“One can easily see by your face how tired you are,” I said, compassionately, looking kindly down at her. “I am going to sleep for an hour or two, and you had both better do the same. Tim is going to keep guard.”
She smiled wearily at me, her head sinking back. I did not move, or speak again; indeed I had lost consciousness almost before I touched the ground.
I could not have slept long, for there was a glow of light still visible in the western sky, when a strong grip on my arm aroused me, causing me instantly to sit up. Tim stood there, a battered, old, long rifle in his hand, and beside him a boy of eighteen, without a hat, tousled headed, with an ugly red wound showing on one cheek.
“Mighty sorry fer ter wake ye, Cap,” the deputy grinned. “This yere young chap is one o’ them sojers; an’ it strikes me, he’s got a damn queer tale ter tell.”
THE VALLEY OF THE BUREAU
I glanced backward across my shoulder toward the others. Both girls were sleeping soundly, while beyond them, down the slope, the three horses were quietly cropping away at the herbage. I managed to rise.
“Let’s move back to the spring, where we will not wake them up,” I suggested. “Now we can talk.”
My eyes sought the face of the lad questioningly. He was a loose-lipped, awkward lout, trembling still from a fright he could not conceal.
“You belonged to that squad killed out yonder?”
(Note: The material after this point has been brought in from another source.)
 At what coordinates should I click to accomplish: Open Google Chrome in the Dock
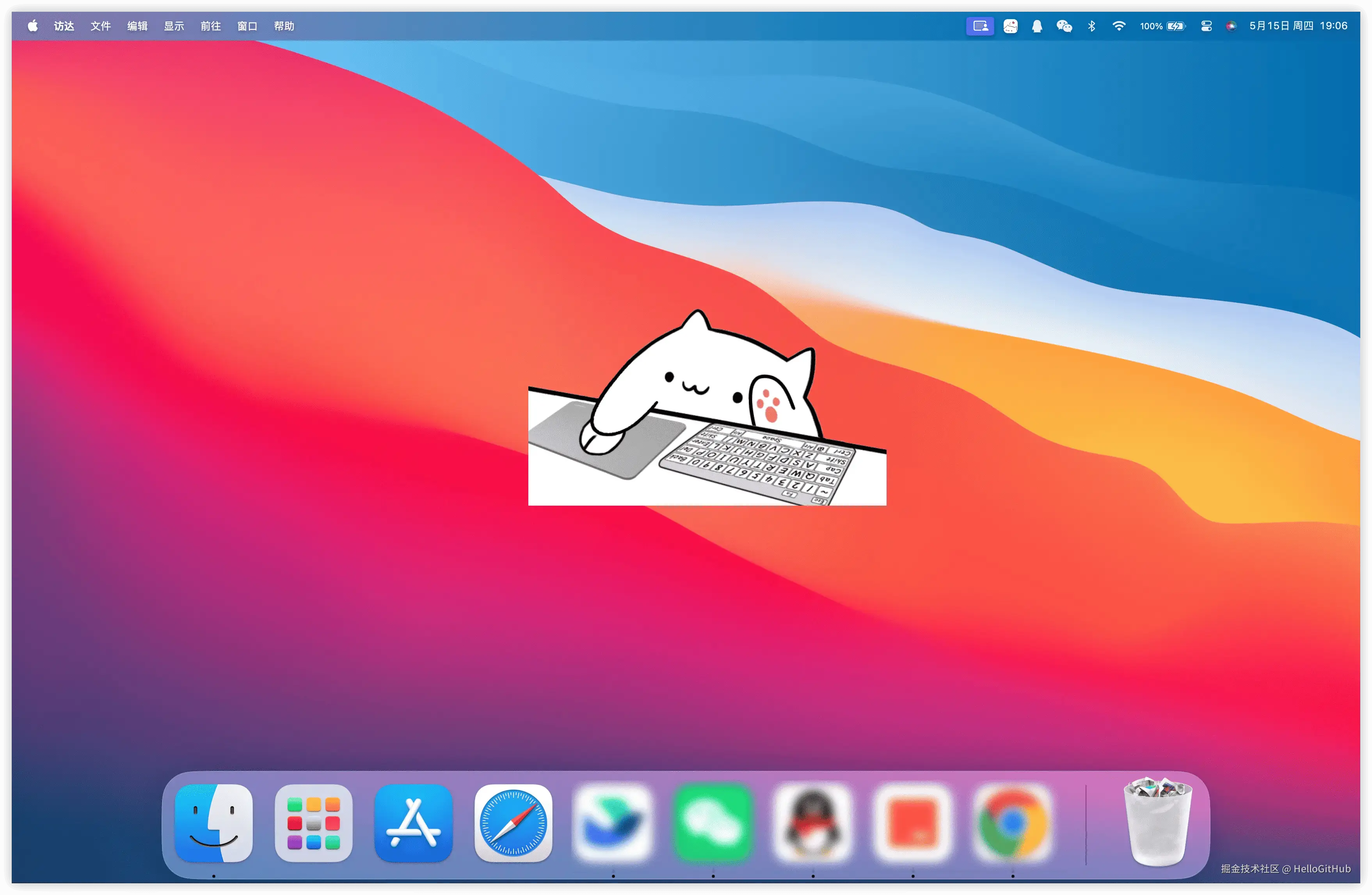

“Yes, seh; I reckon I’se the only one whut ain’t ded,” he stammered, so tongue-tied I could scarcely make out his words. “I wus gone after wahter, an’ when them Injuns begun fer ter yell, I never dun nuthin’ but just run, an’ hid in the bush.”
“But you are wounded?”
He put a red hand to his face, touching it gingerly.
“I dun got racked with a branch; I wus thet skeered I just cudn’t see nuthin’, seh.”
“I understand. What is your name?”
“Well, Asa, I suppose those were militiamen; you belonged to the company?”
He nodded, his eyes dull, his lips moving, as though it was an effort to talk. Quite evidently whatever little intellect he had ever possessed, now refused to respond. Kennedy broke in impatiently.
“It takes thet boy ’bout an hour fer ter tell enything, Cap,” he explained gruffly. “I reckon he’s skeered half ter death in the furst place, an’ then thar’s sumthin’ wrong with him enyhow. Maybe I kin give ye the main pints. Them thar fellers belonged ter Cap. Hough’s company frum down Edwardsville way—greener then grass, most ov ’em. They’d cum up frum sumwhar on the Illinoy, an’ wus a headin’ fer Dixon. Never onct thought thar might be Injuns down yere, an’ never kept no guard. Them Injuns jumped ’em at daybreak, an’ not a soul knew they wus thar, till they yelled. ’Twan’t no fight, just a massacre. This feller he got away, just as he sed he did, by a hidin’ in the bush. I reckon he wan’t even seed at all, but he wus so blame close thet he heerd ‘bout all thet went on, an’ even seed a bit ov it. Lord! I hed ter poke him out; he wus thet skeered he cudn’t stand.”